Summers are here - the scorching heat is in full swing, short shorts are out, lemonades are being served and air conditioners are a man's best friend. While many people look forward to beach season, even more dread it due to the extra pounds they packed on during the winters. Don't lose hope, your plan to lose weight for summer might not be the easiest thing you will do this year, but is definitely worth looking amazing in a swimming suit.


Exercise


While exercise may not be what you want to do, don't worry. You won't have to run a marathon to lose those pesky pounds. Simply incorporate 30 minutes of exercise into your daily routine. This could be a brisk walk to and from work, walking your dog, bicycling to the local store or even walking on a treadmill while watching television. It's also easy to start a DVD workout since you can do this any time of the day. If you can't exercise every day, aim for 45 minutes three to four times a week.


Low Sodium


Cut out the salt from your food.
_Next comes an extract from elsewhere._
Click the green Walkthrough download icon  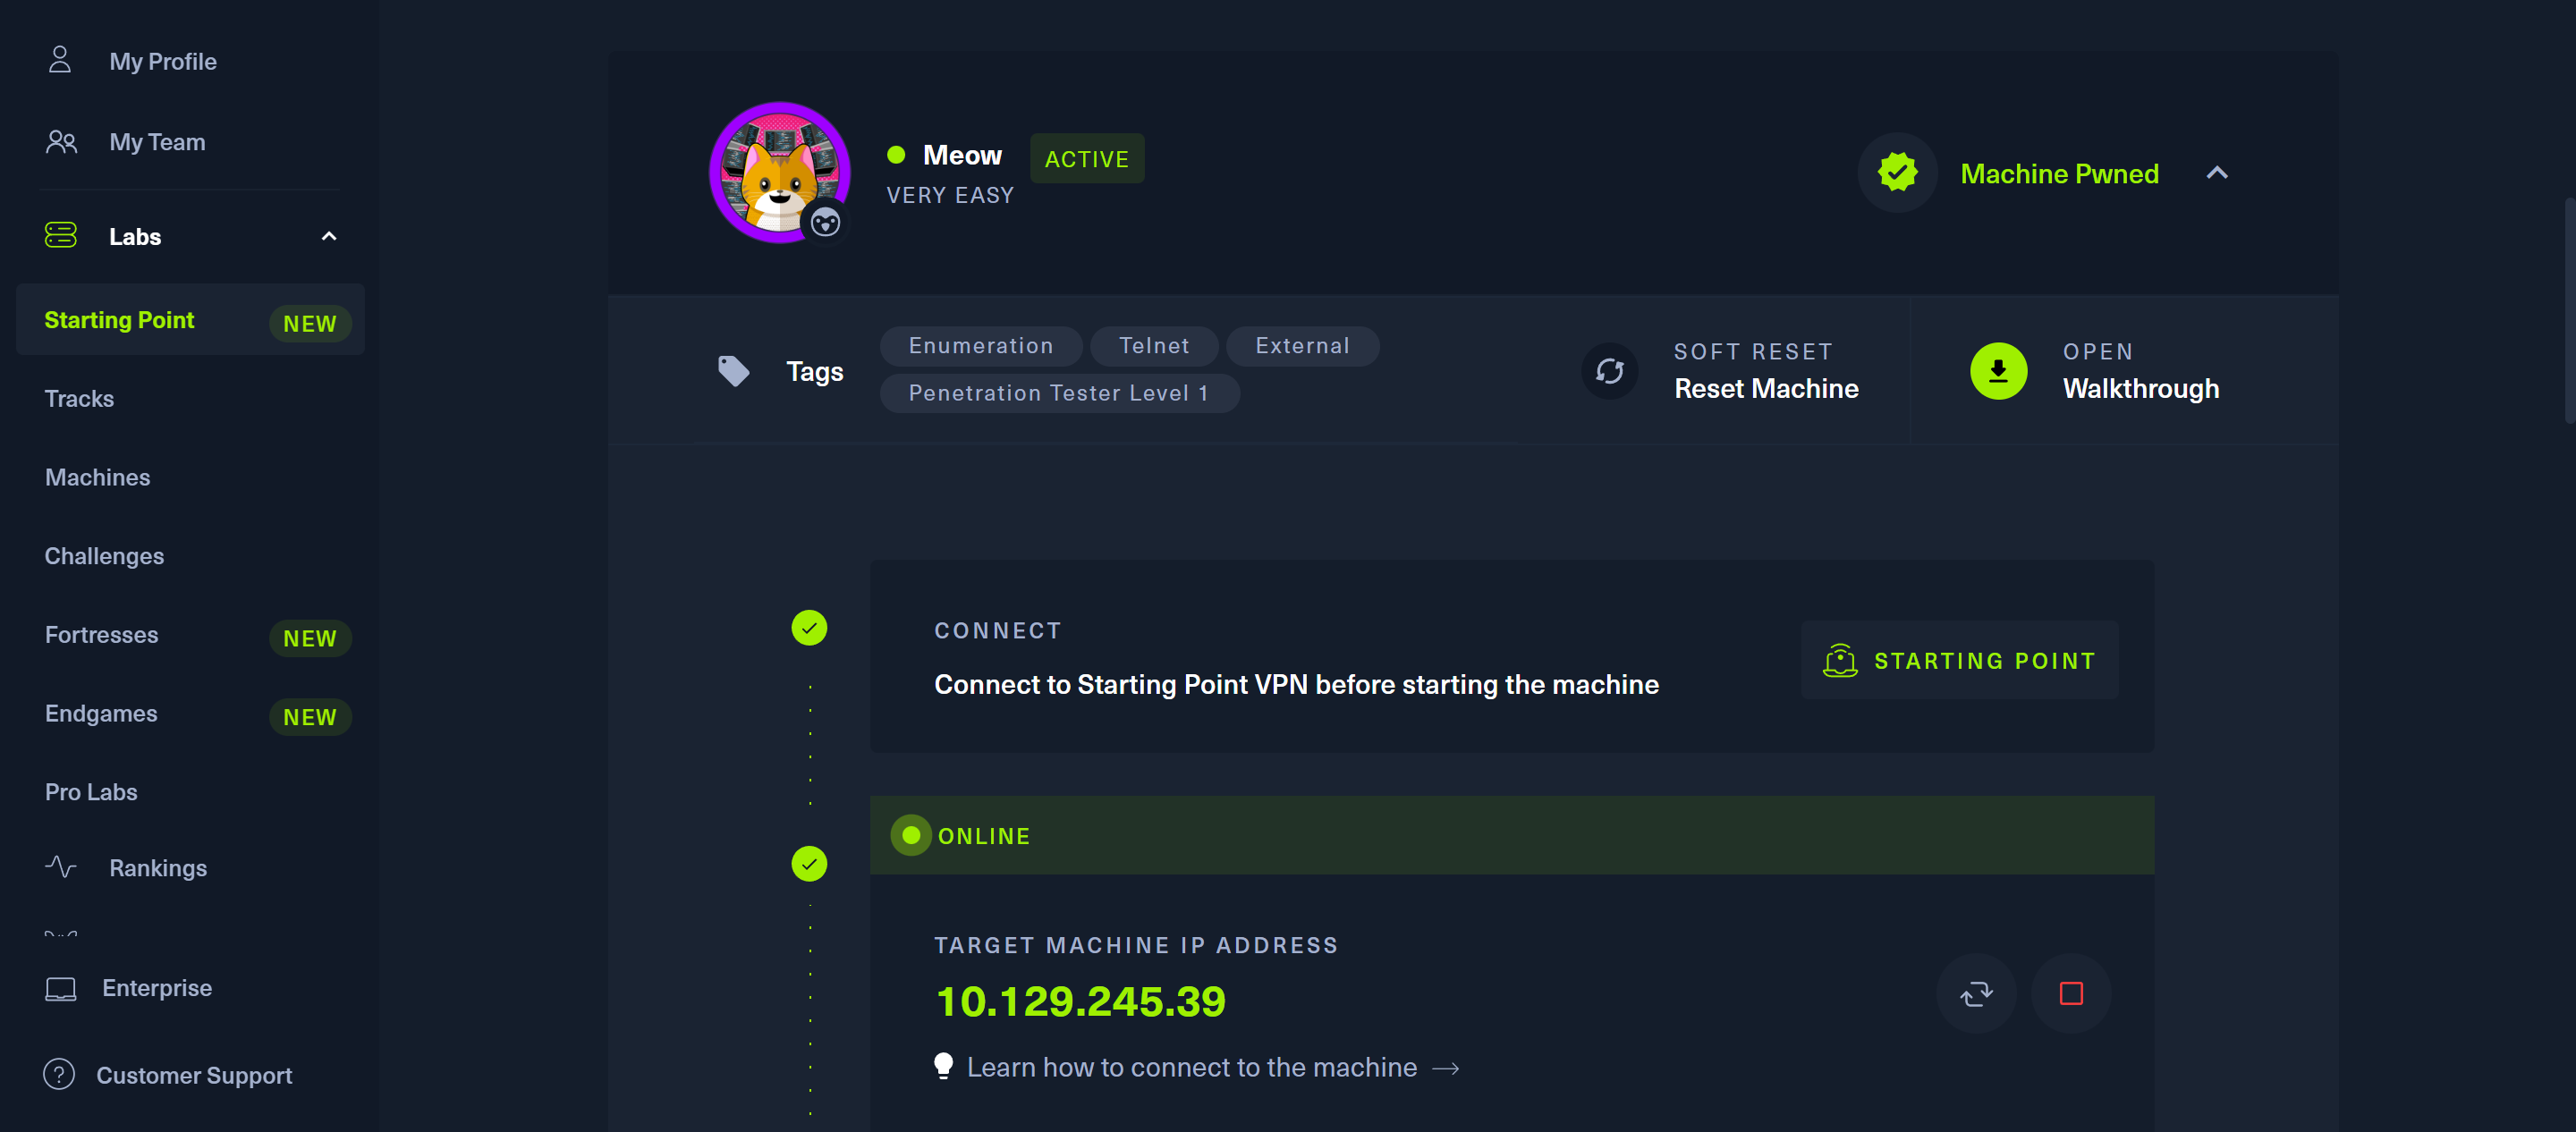tap(1998, 371)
Not entirely, but do stay away from those packaged snacks and fast foods as they can have up to three times your daily requirement of sodium in one serving. Excess sodium will make you retain water, making your weight go up, so when you cut out sodium you will lose the water weight your body has been holding on to since the winters.


Drink More Water


Water is your friend. Have 16 ounces of water before and after every meal, before and after you workout and as soon as you wake up. Three to four liters of water every day will help in flushing out excess salt and toxins as well as reduce your appetite for food since you'll feel full longer.


Eat Less


Weight loss is 80% calorie control and 20% of following fads. An average person needs between 1600-2000 calories to maintain their daily weight. You can calculate your body's exact requirement by using an online calorie calculator which will use your height and body weight, along with age, to determine how many calories you need in a day to maintain your current weight. Reduce that number by 500 to have your calorie limit to ensure you lose one pound per week. If you're incorporating exercise, you'll actually lose more than that. It's not advisable to eat less than 1200 calories per day, since your body will think its starving and lower your metabolism making it difficult to lose weight in the future.


Eat Healthy


Whether you're eating 1400 or 1800 calories, you need to make each one count. Focus on eating one gram of protein for every pound of lean muscle on you. For most people, this falls between 120-160 grams. You can use the remainder of your calories any way you want. Just make sure every meal has a protein component and that you focus on eating healthy fats as well as fruits and vegetables rather than snacking on junk food all day. Incorporate homoeopathy for weight loss into your routine as well.


If you follow this advice while you lose weight for summer, you will find yourself at your goal weight in no time.